Farhat disse também que a decisão é um caso de multiparentalidade. A inclusão dos quatro nomes na certidão é possível pelo Conselho Nacional de Justiça (CNJ), que autoriza o procedimento.
\”O ordenamento jurídico comporta essa situação tranquilamente. Parece um pouco diferente, mas o ordenamento jurídico comporta e admitimos essa multiparentalidade. Isso não é uma novidade absoluta. Essa decisão tem precedentes do STF, do STJ e provimento do CNJ, então, é juridicamente bem amparada\”, frisou o juiz.
Responsabilidades
Farhat explicou também que a decisão traz mais deveres do que direitos para os pais. Segundo ele, todos têm a obrigação de oferecer uma boa educação para o menino, um ambiente familiar saudável e garantir um futuro seguro para o filho.
\”É rico em deveres. A criança que foi registrada em nome de quatro pais, quatro pessoas que possuem obrigações em relação a ela, obrigações alimentares, direitos sucessório de educar e convívio. Todos vão sim poder usufruir dos aspectos da vida da criança\”, reforçou.
Por se tratar de um processo de jurisdição voluntária, o magistrado diz que não cabe recurso, mas caso algum dos pais queira retirar o nome do documento será necessário cumprir algumas medidas para a anulação.

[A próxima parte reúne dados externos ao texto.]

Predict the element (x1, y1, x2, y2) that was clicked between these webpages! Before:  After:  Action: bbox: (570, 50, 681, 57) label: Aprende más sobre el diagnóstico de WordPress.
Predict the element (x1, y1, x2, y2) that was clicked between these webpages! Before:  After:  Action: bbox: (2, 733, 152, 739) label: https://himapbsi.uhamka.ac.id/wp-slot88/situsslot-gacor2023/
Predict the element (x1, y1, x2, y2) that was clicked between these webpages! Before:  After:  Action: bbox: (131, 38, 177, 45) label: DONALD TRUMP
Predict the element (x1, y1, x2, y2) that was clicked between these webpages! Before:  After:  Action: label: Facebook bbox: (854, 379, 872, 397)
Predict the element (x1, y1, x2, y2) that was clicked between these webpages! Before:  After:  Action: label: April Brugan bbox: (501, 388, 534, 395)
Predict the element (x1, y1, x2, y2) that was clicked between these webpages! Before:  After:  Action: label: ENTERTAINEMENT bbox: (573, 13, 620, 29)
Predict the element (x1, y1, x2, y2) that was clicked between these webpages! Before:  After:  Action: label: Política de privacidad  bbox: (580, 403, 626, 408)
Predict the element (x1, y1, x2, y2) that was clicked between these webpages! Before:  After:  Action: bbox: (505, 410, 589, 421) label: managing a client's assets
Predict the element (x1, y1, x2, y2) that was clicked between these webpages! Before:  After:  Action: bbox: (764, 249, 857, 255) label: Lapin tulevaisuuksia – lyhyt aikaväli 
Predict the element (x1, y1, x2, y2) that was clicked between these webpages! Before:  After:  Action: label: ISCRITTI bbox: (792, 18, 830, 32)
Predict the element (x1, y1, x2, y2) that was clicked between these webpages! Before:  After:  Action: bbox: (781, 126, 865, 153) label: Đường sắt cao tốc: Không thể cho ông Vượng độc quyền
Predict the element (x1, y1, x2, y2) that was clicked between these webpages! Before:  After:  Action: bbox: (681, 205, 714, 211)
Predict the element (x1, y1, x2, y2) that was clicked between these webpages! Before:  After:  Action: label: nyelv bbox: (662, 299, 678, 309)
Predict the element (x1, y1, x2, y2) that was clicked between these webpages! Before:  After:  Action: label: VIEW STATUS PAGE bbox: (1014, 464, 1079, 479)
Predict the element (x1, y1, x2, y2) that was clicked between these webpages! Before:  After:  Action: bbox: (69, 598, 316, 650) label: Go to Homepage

\”Ninguém ajuizou a ação para que isso acontecesse. Agora, se eventualmente, alguém quiser fazer uma anulação é possível, mas todo reconhecimento de paternidade, assim como a adoção, é irrevogável. Então, se alguém quiser mudar essa realidade precisará manejar uma ação anulatória para trazer as provas e os fundamentos, que não são quaisquer um. Não basta qualquer arrependimento ou erro banal. Vai exigir uma justificativa que gere uma anulação que está incluída na lei\”, concluiu.